ETA planejava série de atentados em áreas turísticas da Andaluzia

Madri - O grupo terrorista ETA planejava para agosto uma campanha de atentados contra hotéis, shoppings e áreas de lazer da Andaluzia, segundo declarações dos membros do Comando Vizcaya, grupo desarticulado esta semana e que teve sete membros presos hoje.

EFE |

Além disso, o grupo, que luta pela independência do País Basco tinha entre seus alvos um juiz da Audiência Nacional - o tribunal que julga os crimes de terrorismo -, um senador do opositor Partido Popular (PP), a Polícia autônoma basca e sedes de dois partidos.

Esta informação consta no auto judicial do juiz da Audiência Nacional Baltasar Garzón emitido após ele decretar a prisão de sete dos dez detidos na operação contra o Comando Vizcaya.

O grupo, o mais ativo desde o final do cessar-fogo do grupo terrorista há pouco mais de um ano, foi desarticulado na última terça, permitindo que fossem encontrados vários esconderijos nos quais tinham armazenados explosivos para cometer atentados, armas e tranqüilizantes para um eventual seqüestro.

Segundo o auto judicial, o líder do grupo, Arkaitz Goikoetxea, recebia ordens diretas do chefe militar da ETA, Garikoitz Aspiazu, o "Txeroki".

Em junho "Txeroki" ordenou a Goikoetxea e a Asier Borrero, membro da ETA que está foragido, que preparassem uma campanha de atentados contra centros turísticos da região da Andaluzia, no sul da Espanha, destino de milhares de espanhóis e visitantes estrangeiros durante as férias.

Para isto, já estava programada para o dia 15 de agosto uma reunião em Granada para a transmissão das instruções.
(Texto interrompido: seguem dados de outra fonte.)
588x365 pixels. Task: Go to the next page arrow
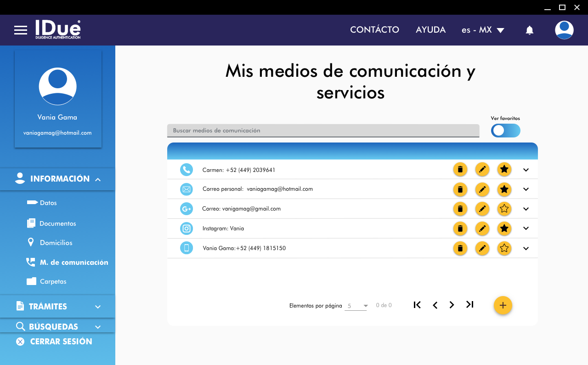click(x=452, y=305)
A direção da ETA também lhes ordenou que acompanhassem e levantassem informações sobre Ramón Rabanera - um político do (PP) na província basca de Álava -, empresas relacionadas ao Trem de Alta Velocidade e sobre o quartel da Guarda Civil de Burgos.

O auto do juiz Garzón detalha também os planos de seqüestro e assassinato do vereador do Partido Socialista no País Basco (PSOE) Benjamín Atutxa, que foi vigiado entre outubro de 2007 e abril de 2008 por Olga Comes, presa na França na última quinta.
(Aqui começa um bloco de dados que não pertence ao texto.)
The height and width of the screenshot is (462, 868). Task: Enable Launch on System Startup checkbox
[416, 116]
Seria uma ação similar à cometida pela ETA em julho de 1997 quando seqüestrou e assassinou o jovem vereador do PP Miguel Ángel Blanco após fixar um ultimato, ação que comoveu profundamente a sociedade espanhola que se mobilizou para impedir sua morte e depois para condená-la.

Segundo algumas fontes, o seqüestro de Benjamín Atutxa foi frustrado porque ele contou com a proteção de uma escolta por ser vereador.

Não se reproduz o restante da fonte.